YOUR OBJECTIVE: Repeat the records verbatim and leave the pictures out of your copy.

(Stored items)
::::::::::

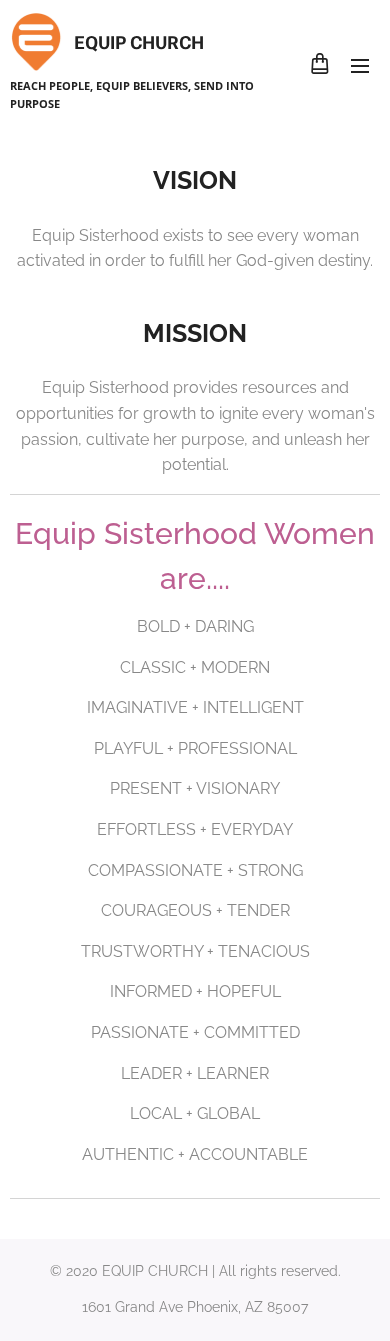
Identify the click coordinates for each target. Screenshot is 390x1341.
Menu (360, 65)
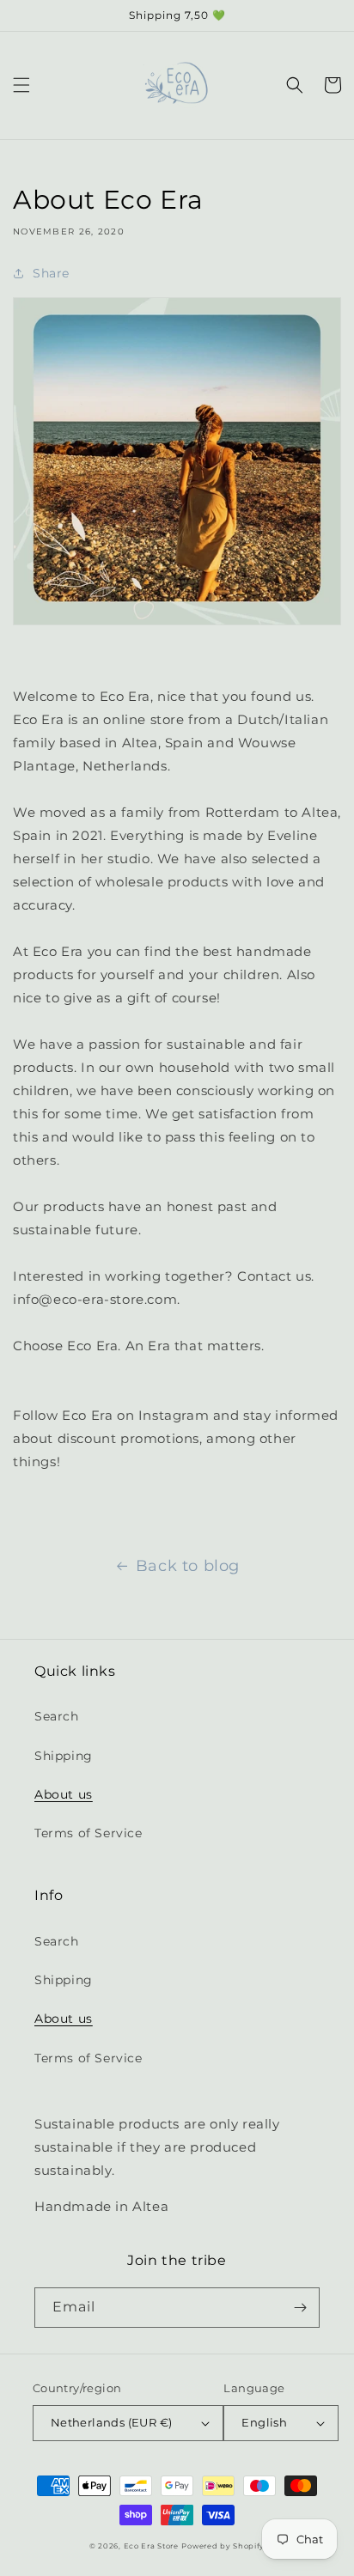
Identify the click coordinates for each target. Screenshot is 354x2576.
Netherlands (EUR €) (112, 2422)
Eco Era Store (151, 2546)
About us (63, 1794)
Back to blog (188, 1565)
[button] (21, 85)
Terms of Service (88, 1833)
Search (56, 1716)
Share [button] (51, 273)
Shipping (63, 1755)
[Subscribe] (300, 2307)
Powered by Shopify (223, 2546)
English (264, 2422)
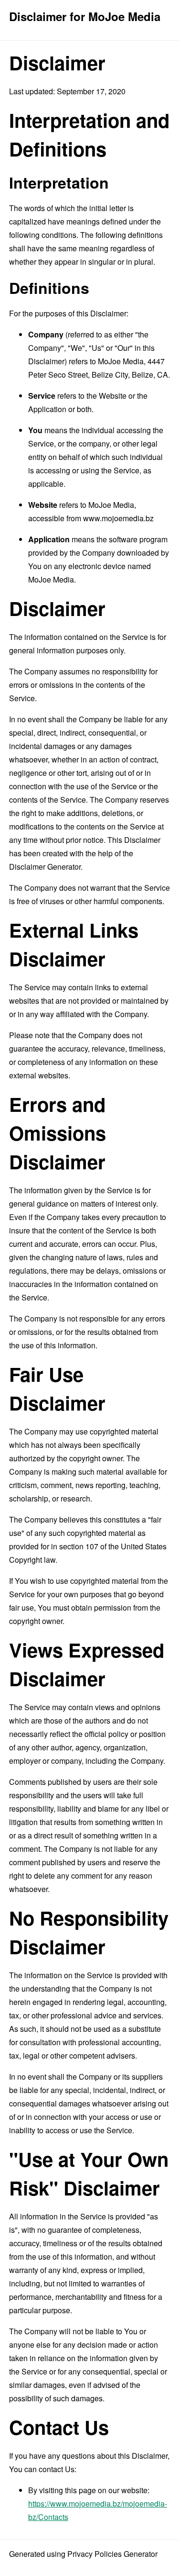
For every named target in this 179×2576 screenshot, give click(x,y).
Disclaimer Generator (45, 866)
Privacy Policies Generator (112, 2553)
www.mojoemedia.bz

::::::::::

RESPONSE:
Identify the click coordinates for each target. Screenshot is 390x1341.
Menu (360, 65)
Identify the click coordinates for each target. Screenshot is 354x2576.
Netherlands (EUR €) (112, 2422)
Eco Era Store (151, 2546)
About us (63, 1794)
Back to blog (188, 1565)
[button] (21, 85)
Terms of Service (88, 1833)
Search (56, 1716)
Share [button] (51, 273)
Shipping (63, 1755)
[Subscribe] (300, 2307)
Powered by Shopify (223, 2546)
English (264, 2422)
For every named target in this 179×2576 screenshot, give click(x,y).
Disclaimer Generator (45, 866)
Privacy Policies Generator (112, 2553)
www.mojoemedia.bz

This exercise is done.